HERMES: A Unified Open-Source Framework for Realtime Multimodal Physiological Sensing, Edge AI, and Intervention in Closed-Loop Smart Healthcare Applications
Maxim Yudayev, Juha Carlon, Diwas Lamsal, Vayalet Stefanova, Benjamin Filtjens
TL;DR
The paper tackles the challenge of real-time, multimodal physiological sensing for real-world healthcare by proposing a holistic methodology and an open-source edge AI framework, HERMES. It introduces a continuous realtime multimodal edge AI approach with PUSH and PULL inference strategies and a continuous synchronization mechanism across distributed hosts, enabling reliable cross-modal fusion. The key contributions include a generalizable system methodology, a high-throughput streaming architecture with a flexible data alignment pipeline, and an open-source PyTorch-enabled framework validated on a distributed prosthesis-use case with 18 modalities and four hosts. The work demonstrates practical impact by providing concrete hardware measurements, latency budgets, and missingness analyses, guiding downstream AI model design toward robust, real-time interventions in clinical contexts. While not medically certified, it offers a concrete, reproducible path for researchers to prototype and evaluate closed-loop intelligent healthcare systems, with clear future directions for fault tolerance and broader sensor support.
Abstract
Intelligent assistive technologies are increasingly recognized as critical daily-use enablers for people with disabilities and age-related functional decline. Longitudinal studies, curation of quality datasets, live monitoring in activities of daily living, and intelligent intervention devices, share the largely unsolved need in reliable high-throughput multimodal sensing and processing.
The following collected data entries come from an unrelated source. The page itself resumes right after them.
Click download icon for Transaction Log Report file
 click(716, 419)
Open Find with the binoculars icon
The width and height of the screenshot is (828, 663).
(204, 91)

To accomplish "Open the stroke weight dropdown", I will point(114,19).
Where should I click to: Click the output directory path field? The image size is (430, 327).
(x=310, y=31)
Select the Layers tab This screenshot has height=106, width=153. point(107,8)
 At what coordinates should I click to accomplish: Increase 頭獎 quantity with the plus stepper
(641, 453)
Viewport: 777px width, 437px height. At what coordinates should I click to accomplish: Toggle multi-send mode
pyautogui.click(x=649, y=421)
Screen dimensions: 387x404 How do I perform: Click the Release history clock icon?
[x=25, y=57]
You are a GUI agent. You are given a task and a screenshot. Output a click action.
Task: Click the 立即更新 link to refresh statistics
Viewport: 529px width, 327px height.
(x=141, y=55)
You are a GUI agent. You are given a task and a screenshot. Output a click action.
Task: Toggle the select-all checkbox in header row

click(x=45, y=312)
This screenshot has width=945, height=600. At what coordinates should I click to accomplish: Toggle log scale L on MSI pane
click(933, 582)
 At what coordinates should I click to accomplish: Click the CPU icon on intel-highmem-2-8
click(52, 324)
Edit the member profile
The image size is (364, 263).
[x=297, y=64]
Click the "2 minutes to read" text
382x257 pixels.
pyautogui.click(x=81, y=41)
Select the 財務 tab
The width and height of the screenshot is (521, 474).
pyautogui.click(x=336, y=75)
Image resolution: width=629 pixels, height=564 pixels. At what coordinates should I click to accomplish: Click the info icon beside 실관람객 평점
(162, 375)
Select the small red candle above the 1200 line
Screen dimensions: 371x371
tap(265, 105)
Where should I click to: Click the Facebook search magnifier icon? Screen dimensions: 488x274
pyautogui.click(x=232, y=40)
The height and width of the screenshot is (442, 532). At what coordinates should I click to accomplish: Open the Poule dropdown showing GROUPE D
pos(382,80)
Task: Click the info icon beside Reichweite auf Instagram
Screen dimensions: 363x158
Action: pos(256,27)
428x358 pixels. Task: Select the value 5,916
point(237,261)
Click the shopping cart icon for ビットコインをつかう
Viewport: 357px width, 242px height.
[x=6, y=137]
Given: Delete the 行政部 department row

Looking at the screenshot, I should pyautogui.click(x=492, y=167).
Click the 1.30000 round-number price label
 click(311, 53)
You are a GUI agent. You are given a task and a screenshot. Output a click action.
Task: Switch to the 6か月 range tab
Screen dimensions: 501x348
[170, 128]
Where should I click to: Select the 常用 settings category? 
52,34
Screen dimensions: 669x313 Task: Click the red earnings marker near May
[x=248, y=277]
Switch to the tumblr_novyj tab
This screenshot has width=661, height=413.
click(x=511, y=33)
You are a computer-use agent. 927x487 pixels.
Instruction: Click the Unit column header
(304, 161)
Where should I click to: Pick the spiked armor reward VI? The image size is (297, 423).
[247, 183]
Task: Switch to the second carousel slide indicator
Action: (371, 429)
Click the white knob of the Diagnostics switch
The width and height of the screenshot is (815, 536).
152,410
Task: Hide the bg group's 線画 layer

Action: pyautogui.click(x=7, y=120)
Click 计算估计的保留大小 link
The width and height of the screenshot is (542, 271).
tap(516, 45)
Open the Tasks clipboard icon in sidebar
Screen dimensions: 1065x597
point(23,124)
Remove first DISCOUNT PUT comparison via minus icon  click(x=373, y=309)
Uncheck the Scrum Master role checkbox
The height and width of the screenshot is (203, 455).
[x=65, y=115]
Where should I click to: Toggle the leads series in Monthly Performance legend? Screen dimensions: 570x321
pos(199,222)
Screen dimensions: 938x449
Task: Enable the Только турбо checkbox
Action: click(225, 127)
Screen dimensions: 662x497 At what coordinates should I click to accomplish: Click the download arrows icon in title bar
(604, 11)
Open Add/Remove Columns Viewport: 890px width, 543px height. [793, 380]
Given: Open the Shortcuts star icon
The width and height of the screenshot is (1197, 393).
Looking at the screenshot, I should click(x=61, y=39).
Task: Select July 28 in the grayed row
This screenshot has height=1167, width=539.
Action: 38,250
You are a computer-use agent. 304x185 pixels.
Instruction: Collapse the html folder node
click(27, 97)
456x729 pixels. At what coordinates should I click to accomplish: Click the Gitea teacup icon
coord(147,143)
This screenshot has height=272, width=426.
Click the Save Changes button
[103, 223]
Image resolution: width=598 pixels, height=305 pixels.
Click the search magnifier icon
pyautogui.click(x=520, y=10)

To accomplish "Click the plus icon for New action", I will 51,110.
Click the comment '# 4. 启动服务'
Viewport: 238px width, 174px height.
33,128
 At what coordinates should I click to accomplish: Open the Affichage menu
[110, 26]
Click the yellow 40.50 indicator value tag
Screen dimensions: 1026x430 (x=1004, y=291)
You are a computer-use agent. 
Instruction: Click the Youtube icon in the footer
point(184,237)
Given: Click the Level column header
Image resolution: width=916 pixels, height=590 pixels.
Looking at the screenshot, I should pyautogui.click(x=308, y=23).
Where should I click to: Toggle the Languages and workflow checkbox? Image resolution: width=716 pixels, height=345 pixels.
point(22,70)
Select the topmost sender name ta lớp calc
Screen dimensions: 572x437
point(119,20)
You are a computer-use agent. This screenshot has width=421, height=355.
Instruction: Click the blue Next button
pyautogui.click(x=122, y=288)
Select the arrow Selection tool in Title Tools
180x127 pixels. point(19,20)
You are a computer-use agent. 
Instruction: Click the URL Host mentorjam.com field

Streaming large heterogeneous data from distributed sensors, historically closed-source environments, and limited prior works on realtime closed-loop AI methodologies, inhibit such applications. To accelerate the emergence of clinical deployments, we deliver HERMES - an open-source high-performance Python framework for continuous multimodal sensing and AI processing at the edge. It enables synchronized data collection, and realtime streaming inference with user PyTorch models, on commodity computing devices. HERMES is applicable to fixed-lab and free-living environments, of distributed commercial and custom sensors. It is the first work to offer a holistic methodology that bridges cross-disciplinary gaps in real-world implementation strategies, and guides downstream AI model development. Its application on the closed-loop intelligent prosthesis use case illustrates the process of suitable AI model development from the generated constraints and trade-offs. Validation on the use case, with 4 synchronized hosts cooperatively capturing 18 wearable and off-body modalities, demonstrates performance and relevance of HERMES to the trajectory of the intelligent healthcare domain.